■ TASK STATEMENT ■
One exact copy of the listing is needed. It should contain no pictures.

(SUPPLIED ENTRIES)

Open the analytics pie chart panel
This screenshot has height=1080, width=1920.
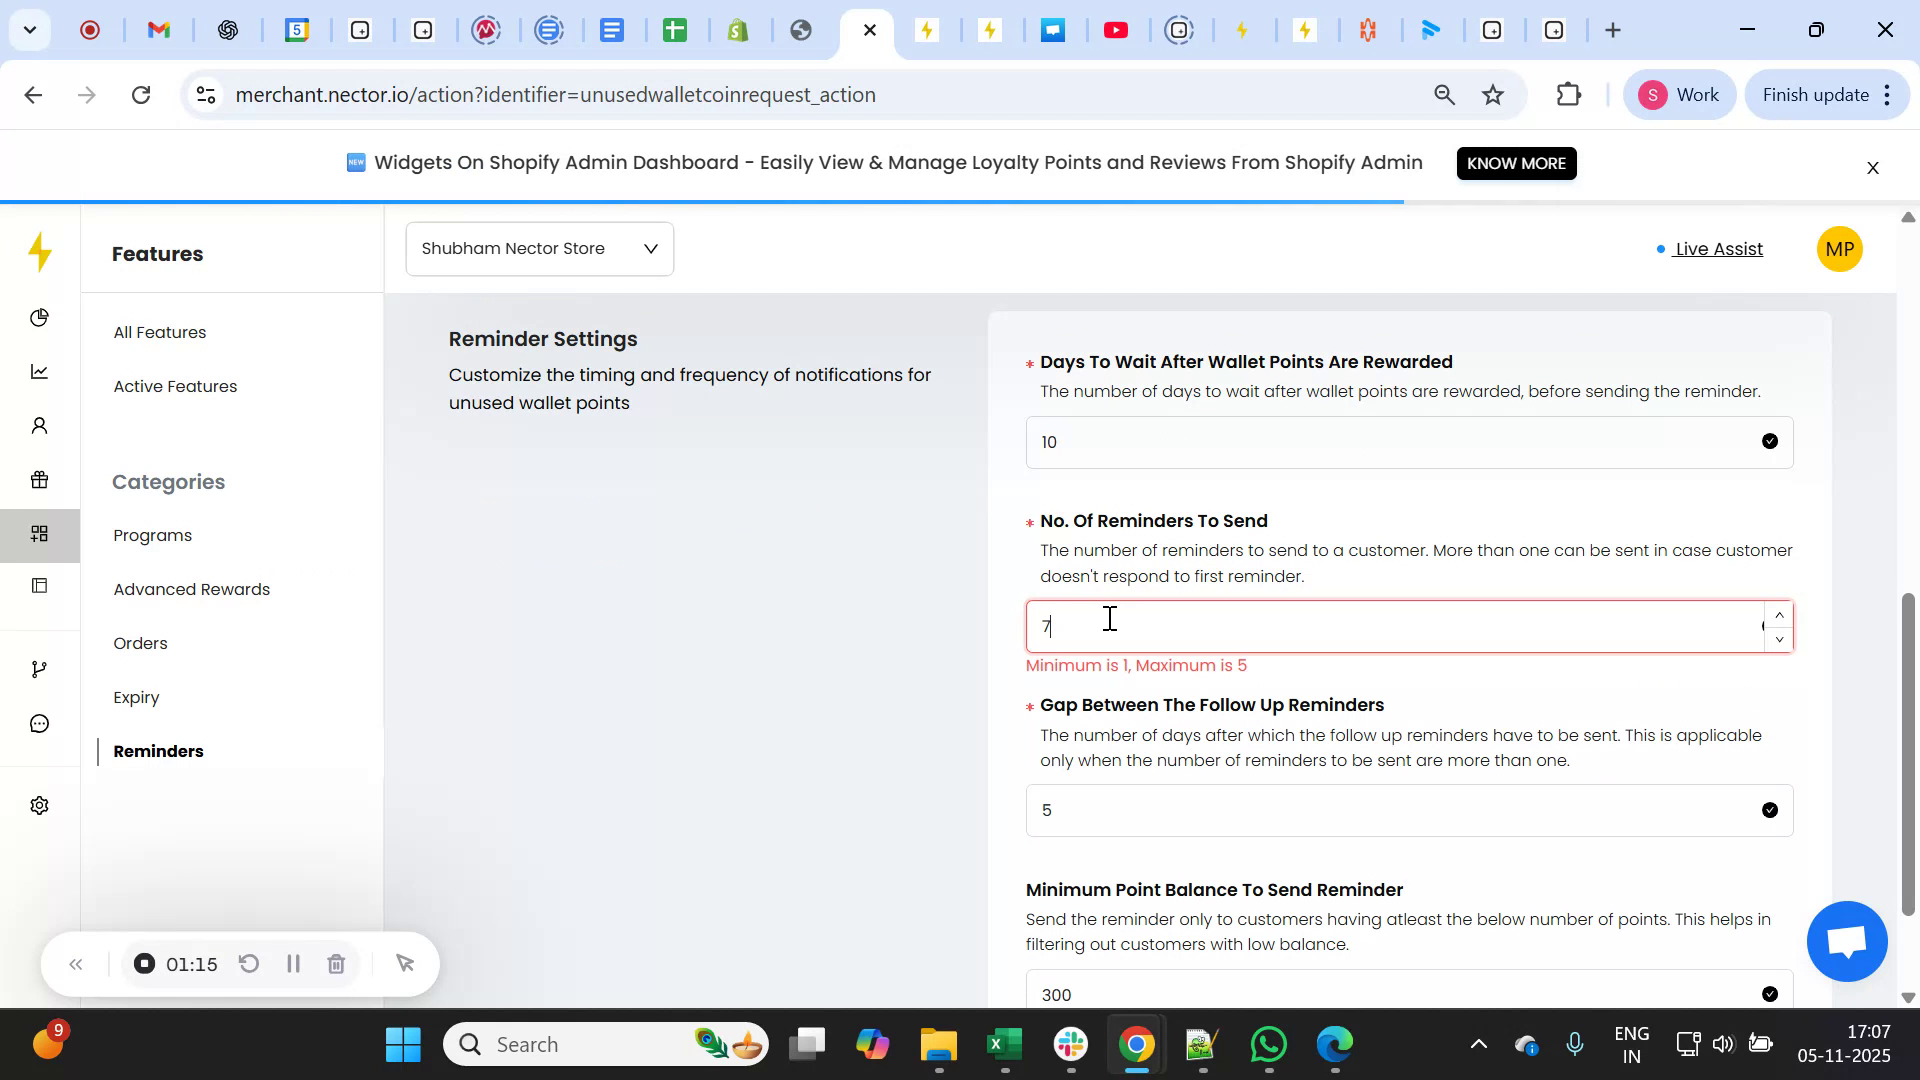[40, 318]
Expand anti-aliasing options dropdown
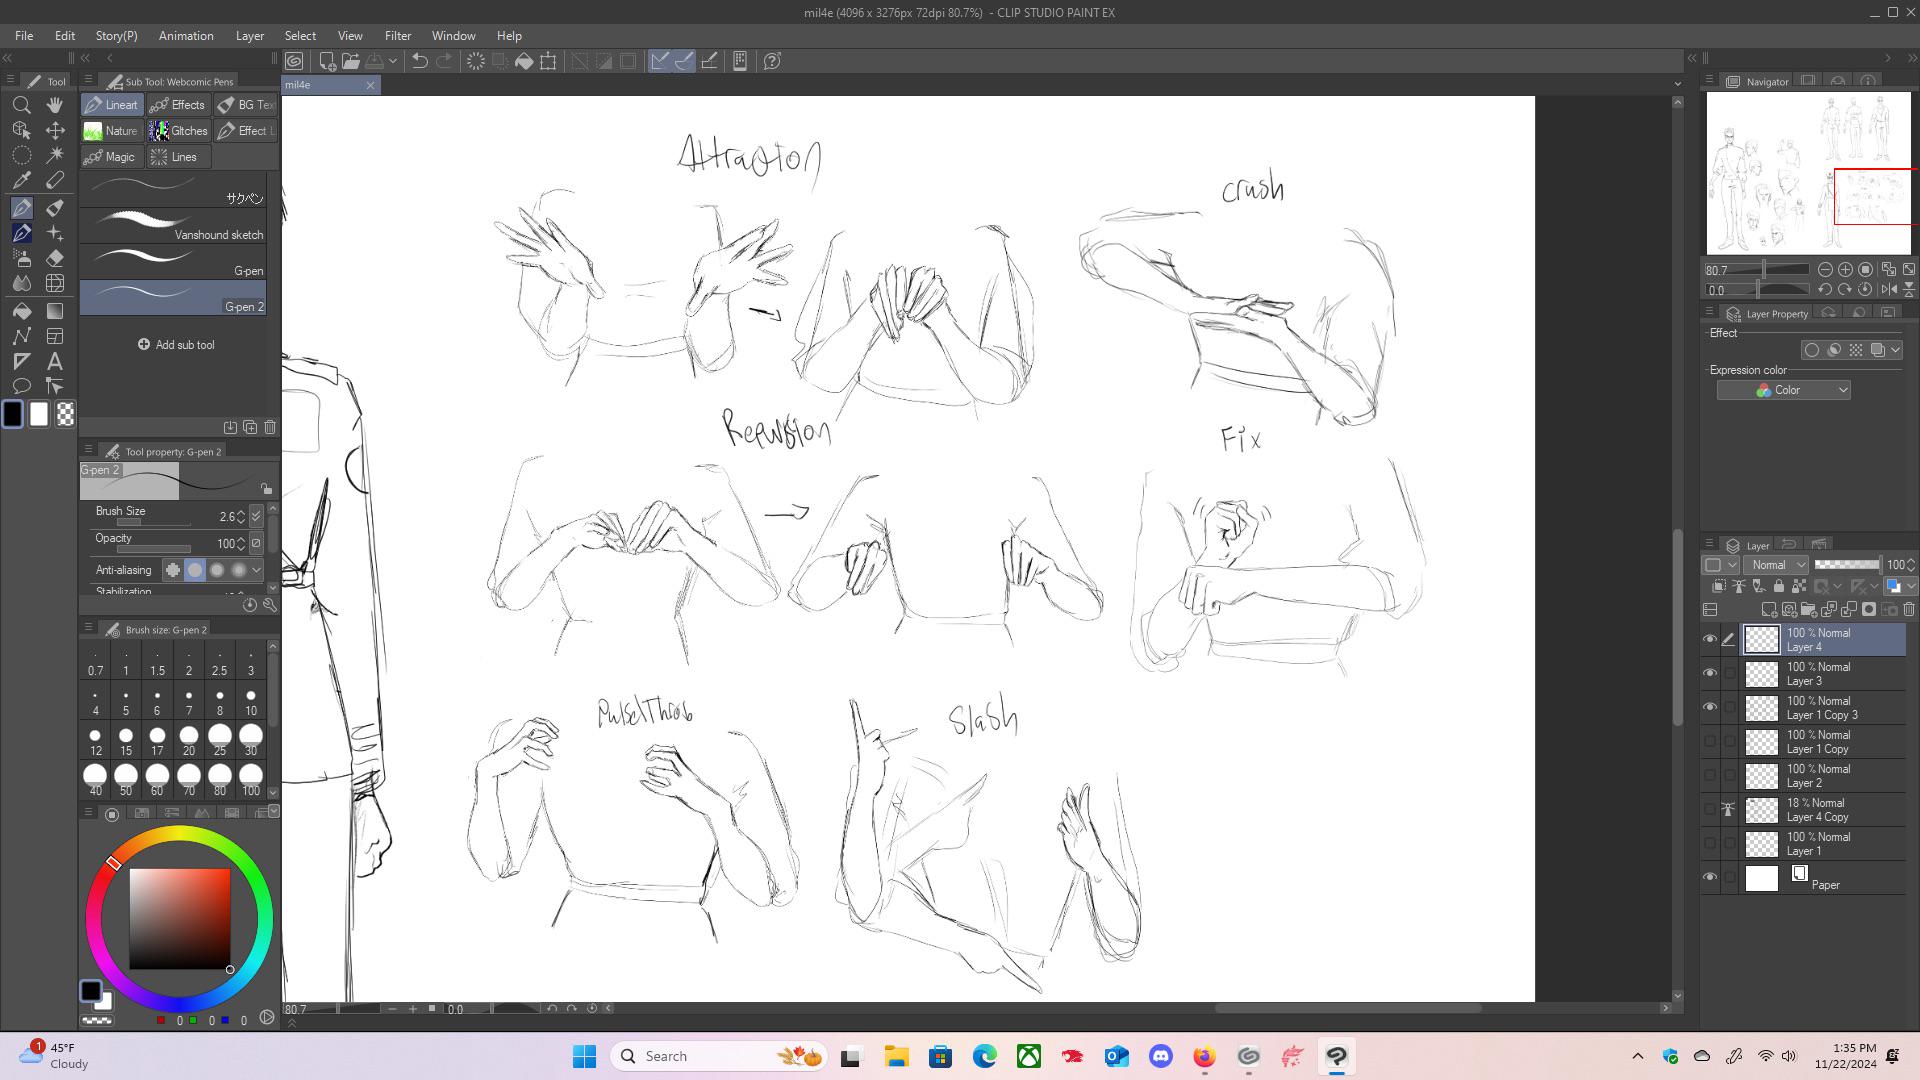Image resolution: width=1920 pixels, height=1080 pixels. point(257,570)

(End SUPPLIED ENTRIES)

■ ANSWER SECTION ■
Open the analytics pie chart panel
This screenshot has height=1080, width=1920.
[40, 318]
Expand anti-aliasing options dropdown
Image resolution: width=1920 pixels, height=1080 pixels. point(257,570)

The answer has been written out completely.